As a property the history of Sam & Max is interesting. I think it started as a doodle by the author who later used it for comics for a LucasArts newsletter. There’s a small collection of comics that got published as a book that I have somewhere: It includes a few B&W issues and some color art done for LucasArts (which includes a fun scene of Sam in a Star Wars Rebel flight suit getting in his X-Wing, with Max as the R2 unit). After the game (and some cancelled sequels) there was a Saturday morning cartoon attempt, and later the episodic games from Telltale who got bogged down in (and later went under due to) episodic games for properties like Game of Thrones and The Walking Dead.

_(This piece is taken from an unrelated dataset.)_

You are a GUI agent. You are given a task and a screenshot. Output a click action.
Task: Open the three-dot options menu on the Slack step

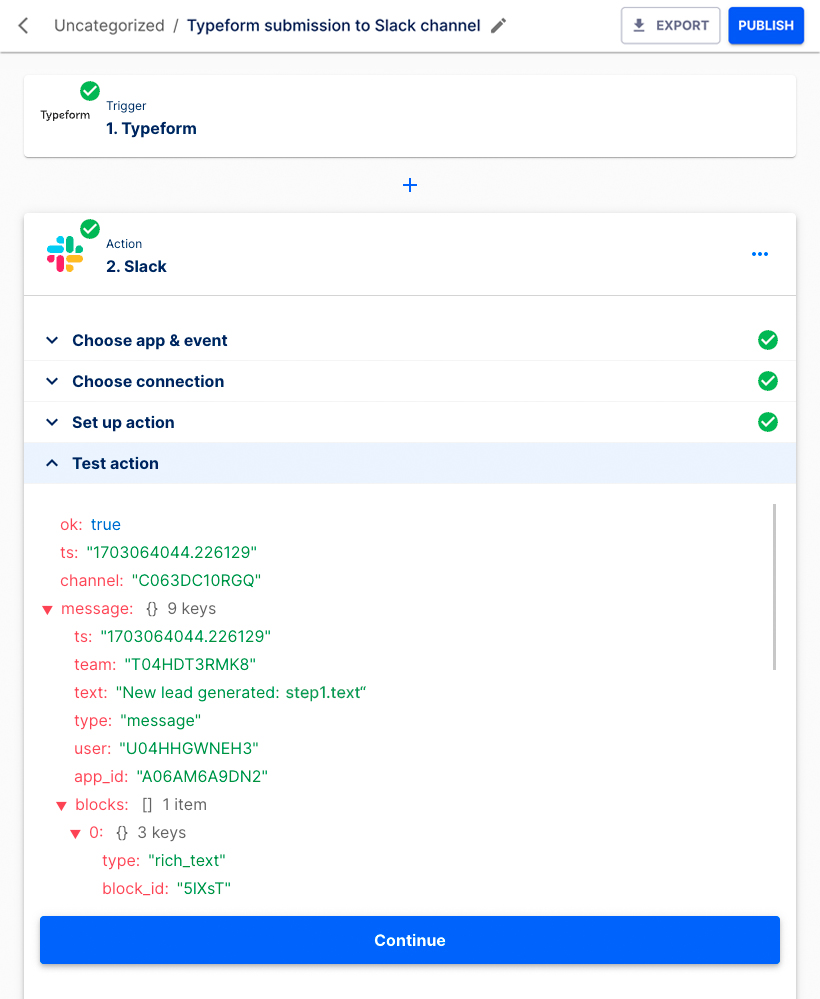point(759,253)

I played some of the episodic games: They were a little too dependent on leaps of logic in a way that didn’t sit well for me. The biggest issue for point & click adventure games to me is trust. I stopped playing a bunch of Flash-based ‘escape the room’ type games years ago because I didn’t trust that the developers were thorough enough to a actually test and handle all the randomness. The Telltale Sam & Max games were pretty good for this, but seemed to rely on weird jumps like using a device in a new fashion with no foreshadowing. It is an art being ‘hard’ and ‘fun’ at the same time.

For the record, the best ‘modern’ game of this time I’ve played is Thimbleweed Park which I think shares some designers with this Indiana Jones game, or at least it’s prequels. It’s funny, well done, and in general there’s “trust” that the designers thought of most things you’d try and use failures to give you a hint in the right direction.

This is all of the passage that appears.